In a machine learning model, this book could quite plausibly achieve a lower "loss" on predicting information about the city than the original tourist's map could. So, it is a more accurate model. But for the hungry tourist's goal, it is much less useful. It could still quite plausibly be useful for achieving other goals, though, so could one perhaps hypothesize that a more accurate model would tend to be more helpful when averaged across many different goals? This could perhaps mean that optimizing for model accuracy is necessary if you want to construct the AI in a modular way, creating the model without worrying about the actor's goal.
The supervillain Unhelpful Man has become very mad because you did not appreciate his book of the city, so he has trapped you in a locked room. The door to the room has a password, and if you enter the wrong password, an elaborate mechanism will come out to kill you.
Unhelpful Man laughs at you and explains that he has a whole library of books which together describe the death chamber quite well. He offers you to trade the book describing the city for the library, as long as you admit that more information is better. Desperate to escape, you accept the trade.
Unfortunately, you can't seem to find any book in the library that lists the passwords. Instead, all the books go into excruciating detail about the killing mechanisms; you learn a lot about saws, poison gas, electrocution, radiation, etc., but there seems to be nothing that helps you escape, no mention of the password anywhere. Obviously Unhelpful Man is untrustworthy, but you see no other choice than to ask him for help.
"Oh, the password? It's not in any of these books, it's on page 152 of the book about the city. I told you that it was an important book."
Again we have the same problem; you traded off a smaller amount of information, the book containing the password to escape the room, for a greater amount of information, the library. However, the smaller amount of information was much more relevant to your needs. The specific difference for the death chamber, though, is that survival and escape is a convergent instrumental subgoal which we would expect most goals to imply. Thus in this case we can say that the more accurate model is usually worse for the actor than the less accurate one, even when averaging over goals.
The above point boils down to an extremely standard problem: Not all information is equally valuable. I am just making it an extreme by considering the tradeoff of a small bit of highly valuable information against a large amount of worthless information. For many technical reasons, we want a metric for evaluating models that focuses on the amount of information content. But such a metric will ignore value of information, and thus not necessarily encourage the best models for agentic purposes.

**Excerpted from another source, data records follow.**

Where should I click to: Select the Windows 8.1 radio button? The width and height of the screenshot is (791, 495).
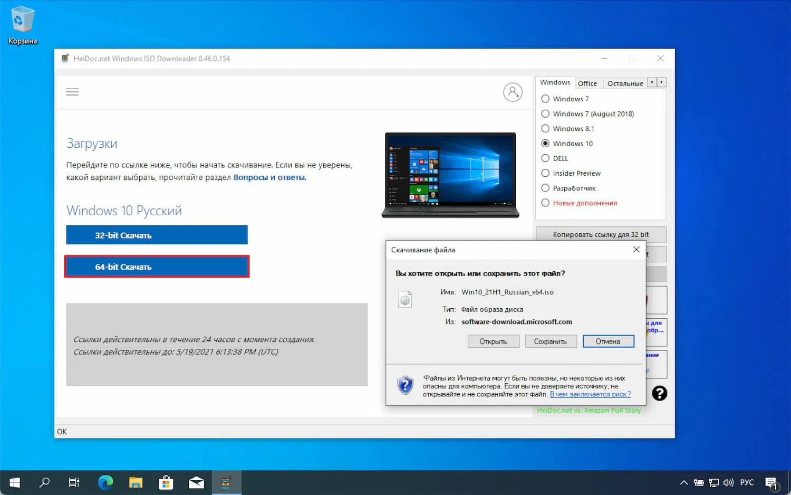click(x=545, y=128)
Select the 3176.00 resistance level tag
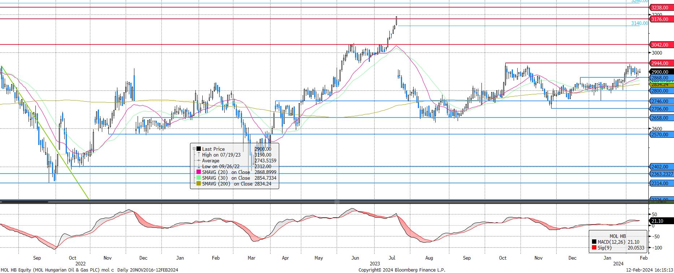The width and height of the screenshot is (674, 273). (659, 19)
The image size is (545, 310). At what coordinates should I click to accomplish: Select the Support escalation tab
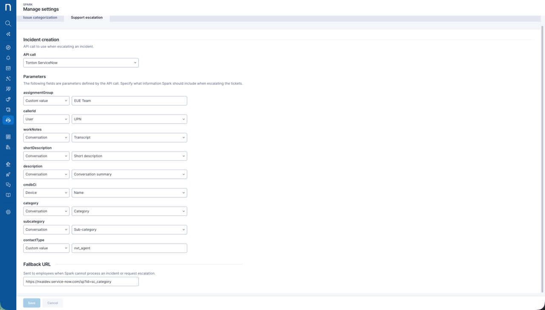[86, 17]
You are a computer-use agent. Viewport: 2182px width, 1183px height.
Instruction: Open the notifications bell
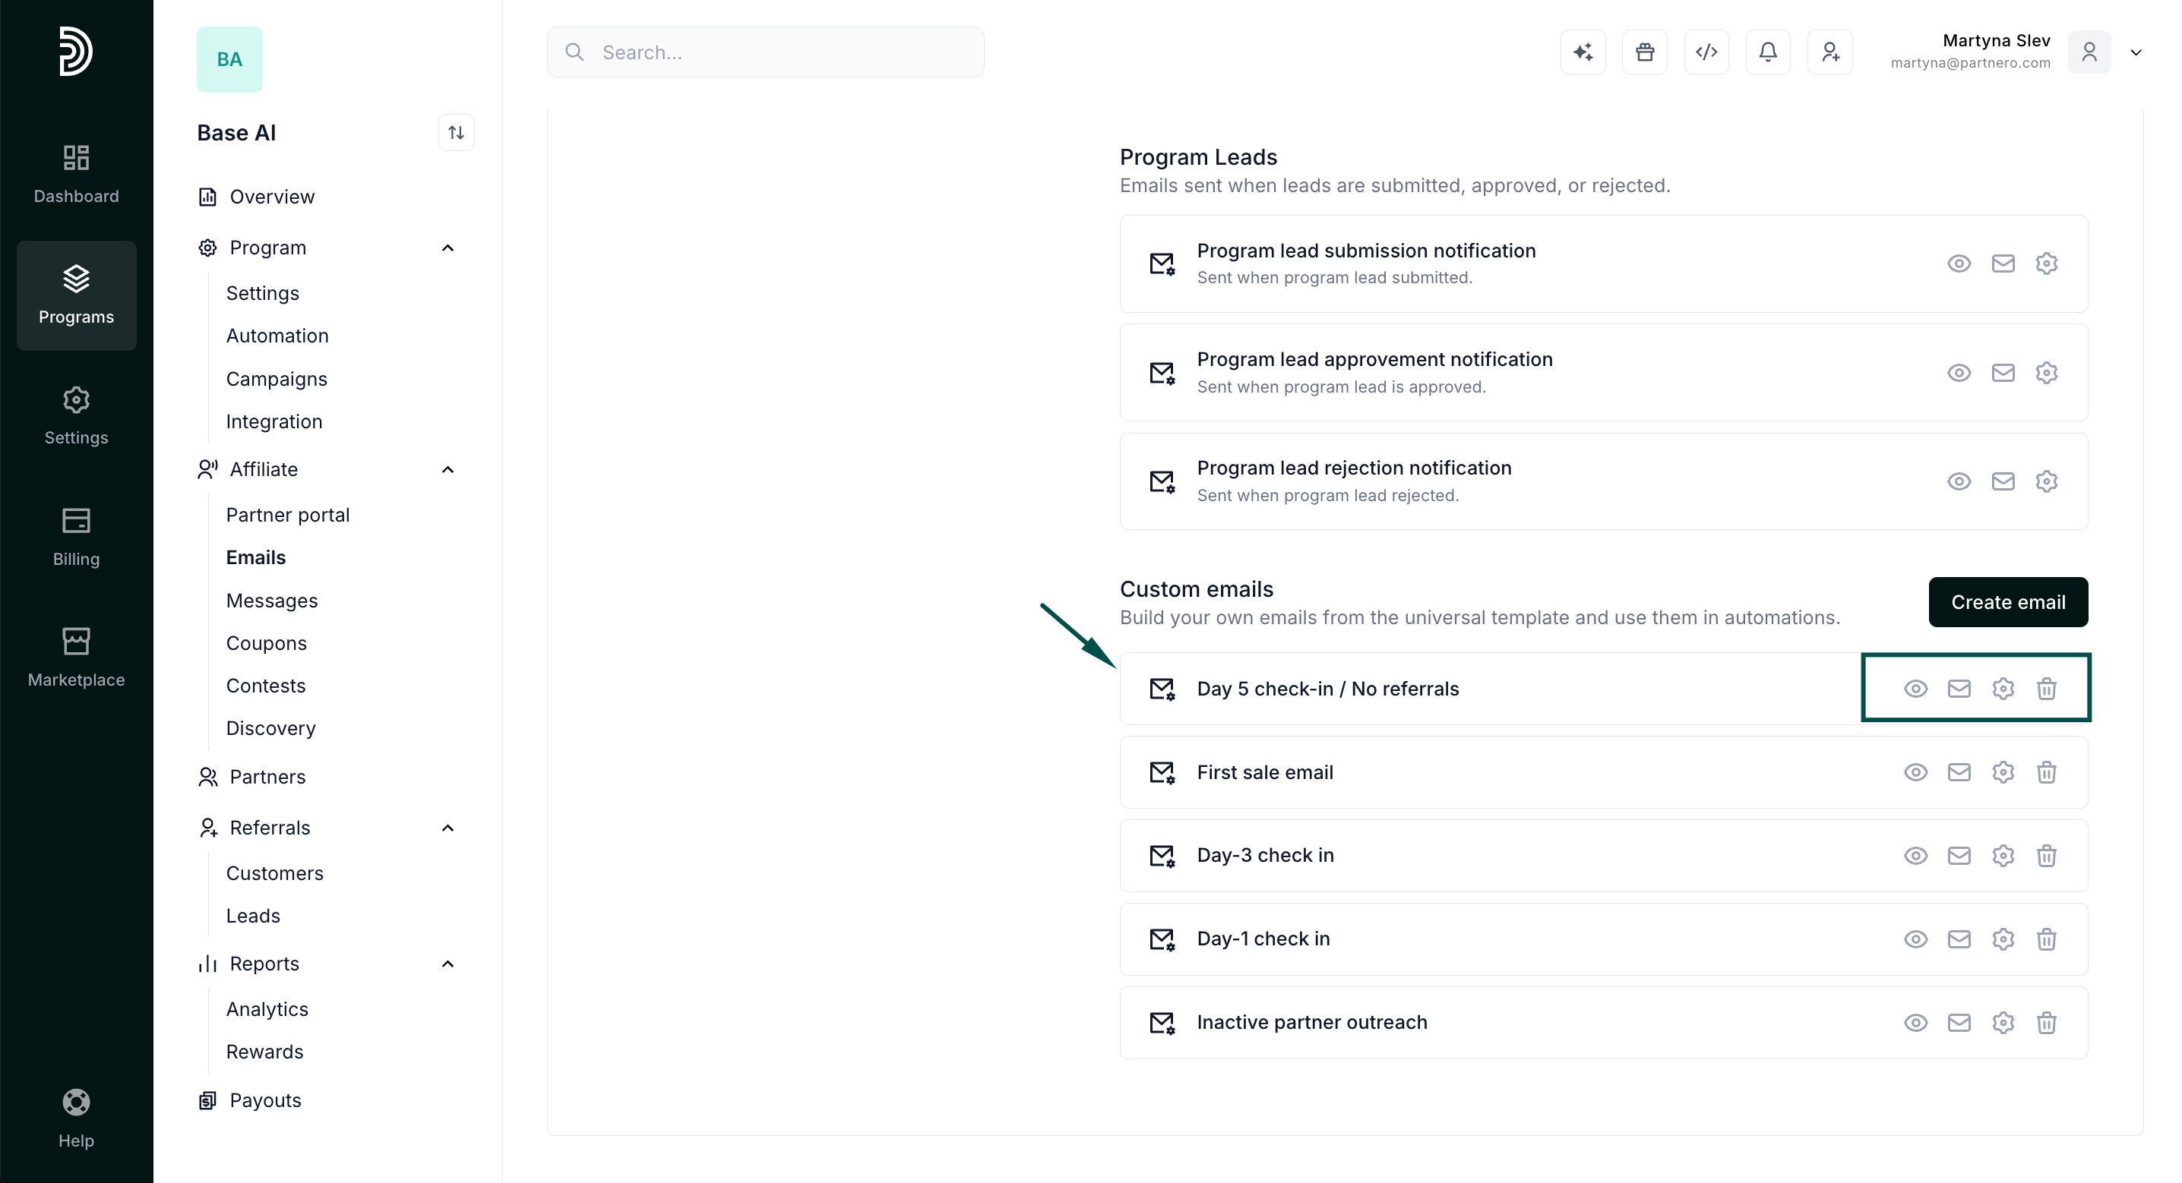point(1768,53)
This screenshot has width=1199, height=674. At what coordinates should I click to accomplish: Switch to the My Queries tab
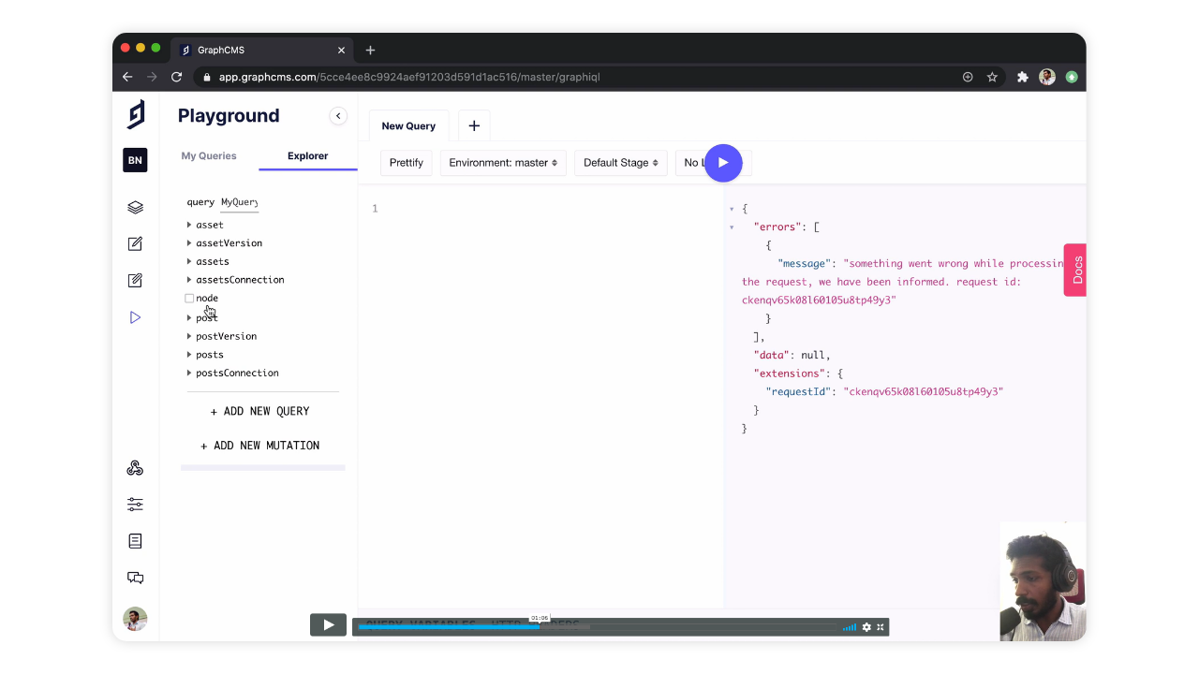[x=209, y=156]
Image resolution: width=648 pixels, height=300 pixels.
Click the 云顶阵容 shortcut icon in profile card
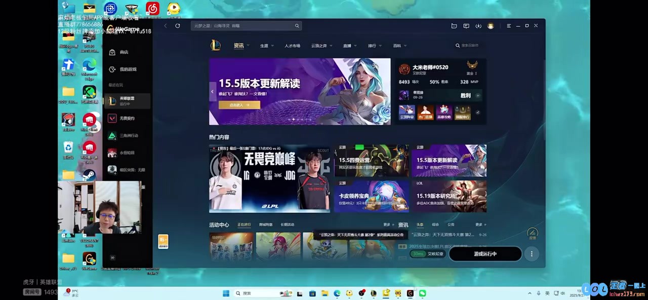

And this might be totally fine. After all, even if it doesn't necessarily encourage the best models for agentic purposes, it might still be "good enough" in practice? My main motivation for writing this post is that I want to better understand the nature of models that are not fully optimized to reach the best conceivable loss, and so it seemed logical to consider whether getting a better loss can in some sense be said to be better for your ability to achieve your goals. There doesn't appear to be an unconditional proof here, though.
Thanks to Justis Mills for proofreading.